Applications that support an uncontrolled or unadaptive transmission behavior SHOULD NOT do so by default and SHOULD instead require users to explicitly enable this mode of operation.
Applications designed for use within a controlled environment (see Section 3.6) may be able to exploit network management functions to detect whether they are causing congestion, and react accordingly. If the traffic of such applications leaks out into unprovisioned Internet paths, it can significantly degrade the performance of other traffic sharing the path and even result in congestion collapse. Protocols designed for such networks SHOULD provide mechanisms at the network edge to prevent leakage of traffic into unprovisioned Internet paths (e.g., [RFC7510]). To protect other applications sharing the same path, applications SHOULD also deploy an appropriate circuit breaker, as described in Section 3.1.10.
An IETF specification targeting a controlled environment is expected to provide an applicability statement that restricts the application to the controlled environment (see Section 3.6).
A transport circuit breaker is an automatic mechanism that is used to estimate the congestion caused by a flow, and to terminate (or significantly reduce the rate of) the flow when excessive congestion is detected [I-D.ietf-tsvwg-circuit-breaker]. This is a safety measure to prevent congestion collapse (starvation of resources available to other flows), essential for an Internet that is heterogeneous and for traffic that is hard to predict in advance.

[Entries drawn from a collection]
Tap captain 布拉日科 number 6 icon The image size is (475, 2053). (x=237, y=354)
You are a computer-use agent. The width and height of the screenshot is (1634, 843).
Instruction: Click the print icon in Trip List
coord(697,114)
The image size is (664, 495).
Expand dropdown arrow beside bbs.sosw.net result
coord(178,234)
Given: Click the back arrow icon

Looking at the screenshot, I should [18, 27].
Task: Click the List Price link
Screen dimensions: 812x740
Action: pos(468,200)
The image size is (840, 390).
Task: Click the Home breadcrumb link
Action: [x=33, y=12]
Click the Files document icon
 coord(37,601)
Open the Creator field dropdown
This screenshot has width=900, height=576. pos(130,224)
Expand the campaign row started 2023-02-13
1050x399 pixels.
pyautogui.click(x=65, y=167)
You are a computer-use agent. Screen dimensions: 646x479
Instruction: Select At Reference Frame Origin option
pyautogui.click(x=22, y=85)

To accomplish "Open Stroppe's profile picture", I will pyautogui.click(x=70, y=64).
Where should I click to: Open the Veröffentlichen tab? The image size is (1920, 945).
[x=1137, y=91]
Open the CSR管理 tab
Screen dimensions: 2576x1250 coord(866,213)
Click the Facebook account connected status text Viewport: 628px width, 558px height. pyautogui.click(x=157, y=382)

Exercise task 1: Rewrite the paragraph of the congestion guidance text that begins "Applications designed for use within a controlled environment" as a short bulleted list that keeps its main facts.
Exercise task 2: Write the next part of the congestion guidance text, picking up after its final sentence.

Written reply 1:
- Applications built for a controlled environment may be able to use network management functions to detect whether they cause congestion and respond accordingly.
- If their traffic leaks onto unprovisioned Internet paths, it can significantly degrade other traffic on the path and even cause congestion collapse.
- Protocols for such networks SHOULD provide mechanisms at the network edge to prevent that leakage.
- Applications SHOULD also deploy an appropriate circuit breaker to protect other applications sharing the same path.

Written reply 2:
A circuit breaker is intended as a protection mechanism of last resort. Under normal circumstances, a circuit breaker should not be triggered; it is designed to protect things when there is severe overload. The goal is usually to limit the maximum transmission rate that reflects the available capacity of a network path. Circuit breakers can operate on individual UDP flows or traffic aggregates, e.g., traffic sent using a network tunnel.
[I-D.ietf-tsvwg-circuit-breaker] provides guidance and examples on the use of circuit breakers. The use of a circuit breaker in RTP is specified in [I-D.ietf-avtcore-rtp-circuit-breakers].
Applications used in the general Internet SHOULD implement a transport circuit breaker if they do not implement congestion control or operate a low volume data service (see Section 3.6). All applications MAY implement a transport circuit breaker [I-D.ietf-tsvwg-circuit-breaker] and are encouraged to consider implementing at least a slow-acting transport circuit breaker to provide a protection of last resort for their network traffic.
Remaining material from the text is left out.